#### [INSTRUÇÃO ESCRITA]
Transforme todas estas linhas numa tabela Markdown com as colunas "Nº" e "Linha", numerando-as em sequência e omitindo as linhas em branco.

#### [MATERIAL FORNECIDO]
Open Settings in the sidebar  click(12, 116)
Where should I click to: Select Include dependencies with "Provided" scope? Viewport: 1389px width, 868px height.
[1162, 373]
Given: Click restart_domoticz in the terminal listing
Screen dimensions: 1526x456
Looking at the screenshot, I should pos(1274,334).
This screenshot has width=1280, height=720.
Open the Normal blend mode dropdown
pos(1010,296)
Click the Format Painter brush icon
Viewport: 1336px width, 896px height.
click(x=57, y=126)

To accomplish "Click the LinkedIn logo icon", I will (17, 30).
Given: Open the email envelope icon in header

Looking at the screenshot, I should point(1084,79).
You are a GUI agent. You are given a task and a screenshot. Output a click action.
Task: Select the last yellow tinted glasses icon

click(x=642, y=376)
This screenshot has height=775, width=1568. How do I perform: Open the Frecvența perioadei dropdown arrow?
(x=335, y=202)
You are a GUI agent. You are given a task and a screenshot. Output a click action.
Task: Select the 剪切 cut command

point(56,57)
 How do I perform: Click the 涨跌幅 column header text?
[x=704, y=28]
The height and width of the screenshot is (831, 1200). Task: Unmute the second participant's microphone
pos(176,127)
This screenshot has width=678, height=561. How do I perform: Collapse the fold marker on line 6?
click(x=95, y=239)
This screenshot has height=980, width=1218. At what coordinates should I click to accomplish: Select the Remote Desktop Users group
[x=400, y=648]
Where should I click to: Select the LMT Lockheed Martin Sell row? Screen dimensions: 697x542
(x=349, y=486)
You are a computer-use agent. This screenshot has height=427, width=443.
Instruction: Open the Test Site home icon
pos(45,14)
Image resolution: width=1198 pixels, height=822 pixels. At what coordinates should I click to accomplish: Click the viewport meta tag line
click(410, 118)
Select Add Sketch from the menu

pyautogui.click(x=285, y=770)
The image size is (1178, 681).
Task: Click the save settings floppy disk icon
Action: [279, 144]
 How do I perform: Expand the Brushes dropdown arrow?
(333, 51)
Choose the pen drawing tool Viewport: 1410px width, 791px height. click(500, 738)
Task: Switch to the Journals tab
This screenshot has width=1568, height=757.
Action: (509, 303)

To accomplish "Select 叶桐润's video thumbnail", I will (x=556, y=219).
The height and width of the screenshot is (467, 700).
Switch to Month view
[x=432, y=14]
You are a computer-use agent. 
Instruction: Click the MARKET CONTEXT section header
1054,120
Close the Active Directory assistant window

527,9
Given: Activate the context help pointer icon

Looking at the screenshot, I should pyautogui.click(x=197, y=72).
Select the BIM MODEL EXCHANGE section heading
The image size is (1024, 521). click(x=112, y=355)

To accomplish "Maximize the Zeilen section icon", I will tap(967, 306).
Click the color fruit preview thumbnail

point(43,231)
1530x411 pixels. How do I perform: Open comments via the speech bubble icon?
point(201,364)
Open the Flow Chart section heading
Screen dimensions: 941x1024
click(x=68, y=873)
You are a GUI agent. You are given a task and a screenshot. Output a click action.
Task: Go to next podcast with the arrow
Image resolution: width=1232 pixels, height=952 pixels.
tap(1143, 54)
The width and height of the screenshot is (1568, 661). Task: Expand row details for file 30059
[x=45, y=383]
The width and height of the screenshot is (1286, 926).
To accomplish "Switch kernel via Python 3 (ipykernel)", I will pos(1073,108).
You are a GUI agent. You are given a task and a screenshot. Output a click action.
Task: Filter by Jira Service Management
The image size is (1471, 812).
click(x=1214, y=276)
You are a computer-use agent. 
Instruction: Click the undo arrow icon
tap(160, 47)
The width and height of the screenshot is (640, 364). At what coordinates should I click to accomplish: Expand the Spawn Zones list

#### [RESPOSTA AO EXERCÍCIO]
| Nº | Linha |
|---|---|
| 1 | Open Settings in the sidebar  click(12, 116) |
| 2 | Where should I click to: Select Include dependencies with "Provided" scope? Viewport: 1389px width, 868px height. |
| 3 | [1162, 373] |
| 4 | Given: Click restart_domoticz in the terminal listing |
| 5 | Screen dimensions: 1526x456 |
| 6 | Looking at the screenshot, I should pos(1274,334). |
| 7 | This screenshot has width=1280, height=720. |
| 8 | Open the Normal blend mode dropdown |
| 9 | pos(1010,296) |
| 10 | Click the Format Painter brush icon |
| 11 | Viewport: 1336px width, 896px height. |
| 12 | click(x=57, y=126) |
| 13 | To accomplish "Click the LinkedIn logo icon", I will (17, 30). |
| 14 | Given: Open the email envelope icon in header |
| 15 | Looking at the screenshot, I should point(1084,79). |
| 16 | You are a GUI agent. You are given a task and a screenshot. Output a click action. |
| 17 | Task: Select the last yellow tinted glasses icon |
| 18 | click(x=642, y=376) |
| 19 | This screenshot has height=775, width=1568. How do I perform: Open the Frecvența perioadei dropdown arrow? |
| 20 | (x=335, y=202) |
| 21 | You are a GUI agent. You are given a task and a screenshot. Output a click action. |
| 22 | Task: Select the 剪切 cut command |
| 23 | point(56,57) |
| 24 |  How do I perform: Click the 涨跌幅 column header text? |
| 25 | [x=704, y=28] |
| 26 | The height and width of the screenshot is (831, 1200). Task: Unmute the second participant's microphone |
| 27 | pos(176,127) |
| 28 | This screenshot has width=678, height=561. How do I perform: Collapse the fold marker on line 6? |
| 29 | click(x=95, y=239) |
| 30 | This screenshot has height=980, width=1218. At what coordinates should I click to accomplish: Select the Remote Desktop Users group |
| 31 | [x=400, y=648] |
| 32 | Where should I click to: Select the LMT Lockheed Martin Sell row? Screen dimensions: 697x542 |
| 33 | (x=349, y=486) |
| 34 | You are a computer-use agent. This screenshot has height=427, width=443. |
| 35 | Instruction: Open the Test Site home icon |
| 36 | pos(45,14) |
| 37 | Image resolution: width=1198 pixels, height=822 pixels. At what coordinates should I click to accomplish: Click the viewport meta tag line |
| 38 | click(410, 118) |
| 39 | Select Add Sketch from the menu |
| 40 | pyautogui.click(x=285, y=770) |
| 41 | The image size is (1178, 681). |
| 42 | Task: Click the save settings floppy disk icon |
| 43 | Action: [279, 144] |
| 44 |  How do I perform: Expand the Brushes dropdown arrow? |
| 45 | (333, 51) |
| 46 | Choose the pen drawing tool Viewport: 1410px width, 791px height. click(500, 738) |
| 47 | Task: Switch to the Journals tab |
| 48 | This screenshot has width=1568, height=757. |
| 49 | Action: (509, 303) |
| 50 | To accomplish "Select 叶桐润's video thumbnail", I will (x=556, y=219). |
| 51 | The height and width of the screenshot is (467, 700). |
| 52 | Switch to Month view |
| 53 | [x=432, y=14] |
| 54 | You are a computer-use agent.  |
| 55 | Instruction: Click the MARKET CONTEXT section header |
| 56 | 1054,120 |
| 57 | Close the Active Directory assistant window |
| 58 | 527,9 |
| 59 | Given: Activate the context help pointer icon |
| 60 | Looking at the screenshot, I should pyautogui.click(x=197, y=72). |
| 61 | Select the BIM MODEL EXCHANGE section heading |
| 62 | The image size is (1024, 521). click(x=112, y=355) |
| 63 | To accomplish "Maximize the Zeilen section icon", I will tap(967, 306). |
| 64 | Click the color fruit preview thumbnail |
| 65 | point(43,231) |
| 66 | 1530x411 pixels. How do I perform: Open comments via the speech bubble icon? |
| 67 | point(201,364) |
| 68 | Open the Flow Chart section heading |
| 69 | Screen dimensions: 941x1024 |
| 70 | click(x=68, y=873) |
| 71 | You are a GUI agent. You are given a task and a screenshot. Output a click action. |
| 72 | Task: Go to next podcast with the arrow |
| 73 | Image resolution: width=1232 pixels, height=952 pixels. |
| 74 | tap(1143, 54) |
| 75 | The width and height of the screenshot is (1568, 661). Task: Expand row details for file 30059 |
| 76 | [x=45, y=383] |
| 77 | The width and height of the screenshot is (1286, 926). |
| 78 | To accomplish "Switch kernel via Python 3 (ipykernel)", I will pos(1073,108). |
| 79 | You are a GUI agent. You are given a task and a screenshot. Output a click action. |
| 80 | Task: Filter by Jira Service Management |
| 81 | The image size is (1471, 812). |
| 82 | click(x=1214, y=276) |
| 83 | You are a computer-use agent.  |
| 84 | Instruction: Click the undo arrow icon |
| 85 | tap(160, 47) |
| 86 | The width and height of the screenshot is (640, 364). At what coordinates should I click to accomplish: Expand the Spawn Zones list |